In the Antilles, as in America, the fun began with the total extermination of the native, in spite of their having extended a most cordial reception to the Christopher Columbian invaders. Were they now, in the hour of triumph, and having come so far, to set out empty-handed for home? Never! So they sailed on to Africa and stole men. These were in due course promoted by our humanists to the ranks of slavery, but were more or less exempted from the sadism of their masters in virtue of the fact that they represented a capital which had to be safeguarded like any other capital. Their descendants, long since reduced to destitution (in the French Antilles they live on vegetables and salt cod and are dependent in the matter of clothing on whatever old guano sacks they are lucking enough to steal), constitute a black proletariat whose conditions of life are even more wretched than those of its European equivalent and which is exploited by a coloured bourgeoisie quite as ferocious as any other. This bourgeoisie, covered by the machine-guns of culture, “elects” such perfectly adequate representatives as “Hard Labour” Diagne [1] and “Twister” Delmont.
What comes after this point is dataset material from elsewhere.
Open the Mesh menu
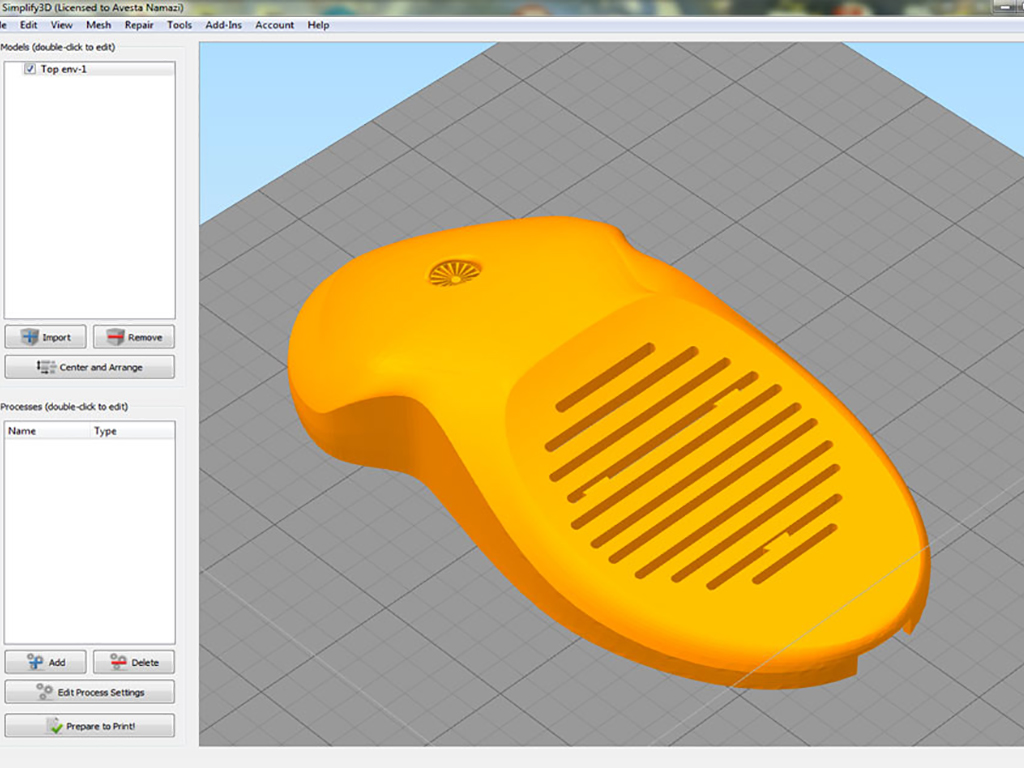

The intellectuals of this new bourgeoisie, though they may not all be specialists in parliamentary abuse, are no better than the experts when they proclaim their devotion to the Spirit. The value of this idealism is precisely given by the manoeuvres of its doctrinaires who, in their paradise of comfortable iniquity, have organised a system of poltroonery proof against all the necessities of life and the urgent consequences of dream. These gentlemen, votaries of corpses and theosophies, go to ground in the past, vanish down the warrens of Himalayan monasteries. Even for those whom a few last shreds of shame and intelligence dissuade from invoking those current religions whose God is too frankly a God of cash, there is the call of some “mystic Orient” or other. Our gallant sailors, policemen and agents of imperialistic thought, in labour with opium and literature, have swamped us with their irretentions of nostalgia; the function of all these idyllic alarums among the dead and gone being to distract our thoughts from the present, the abominations of the present.
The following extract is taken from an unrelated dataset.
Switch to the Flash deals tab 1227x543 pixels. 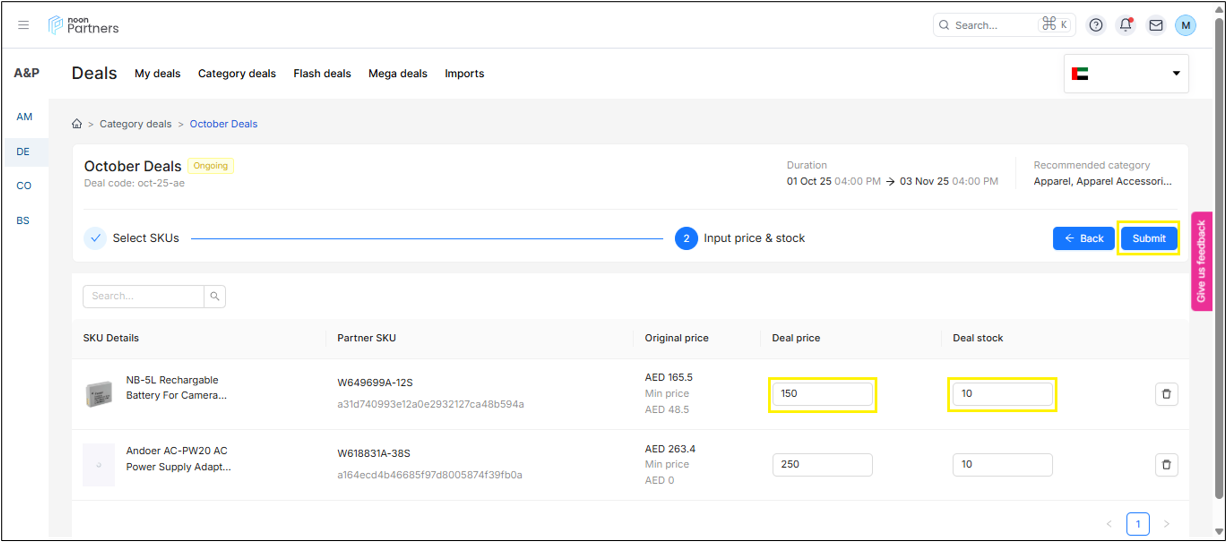tap(322, 73)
A Holy-Saint-faced International of hypocrites deprecates the material progress foisted on the blacks, protests, courteously, against the importation not only of alcohol, syphilis and field-artillery, but also of railways and printing. This comes well after the former rejoicings of its evangelical spirit at the idea that the “spiritual values” current in capitalistic societies, and notably the respect of human life and property, would devolve naturally from enforced familiarity with fermented drinks, firearms and disease. It is scarcely necessary to add that the colonist demands this respect of property without reciprocity.
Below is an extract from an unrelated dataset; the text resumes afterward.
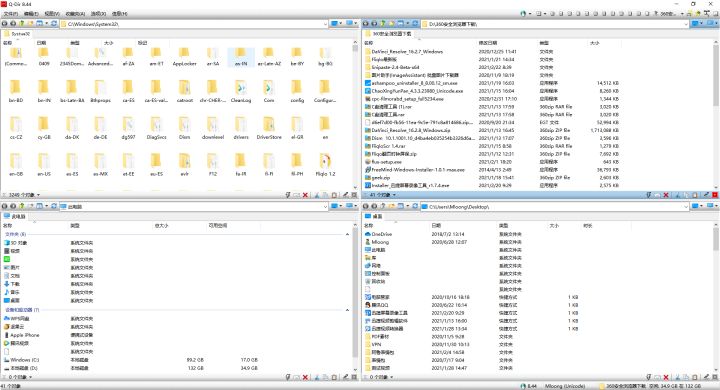720x390 pixels.
Task: Click the Windows (C:) drive entry
Action: (x=24, y=360)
Those blacks who have merely been compelled to distort in terms of fashionable jazz the natural expression of their joy at finding themselves partakers of a universe from which western peoples have wilfully withdrawn may consider themselves lucky to have suffered no worse thing than degradation. The 18th century derived nothing from China except a repertory of frivolities to grace the alcove. In the same way the whole object of our romantic exoticism and modern travel-lust is of use in entertaining the class of blase client sly enough to see an interest in deflecting to his own advantage the torrent of those energies which soon, much sooner than he thinks, will close over his head.

André Breton, Roger Callois, René Char, René Crevel, Paul Eluard, J.-M. Monnerot, Benjamin Péret, Yves Tanguy, André Thirion, Pierre Unik, Pierre Yoyotte

[1] Blaise Diagne, a Senegalese politician who collaborated with France’s colonial efforts in exchange for some small reforms and privileges.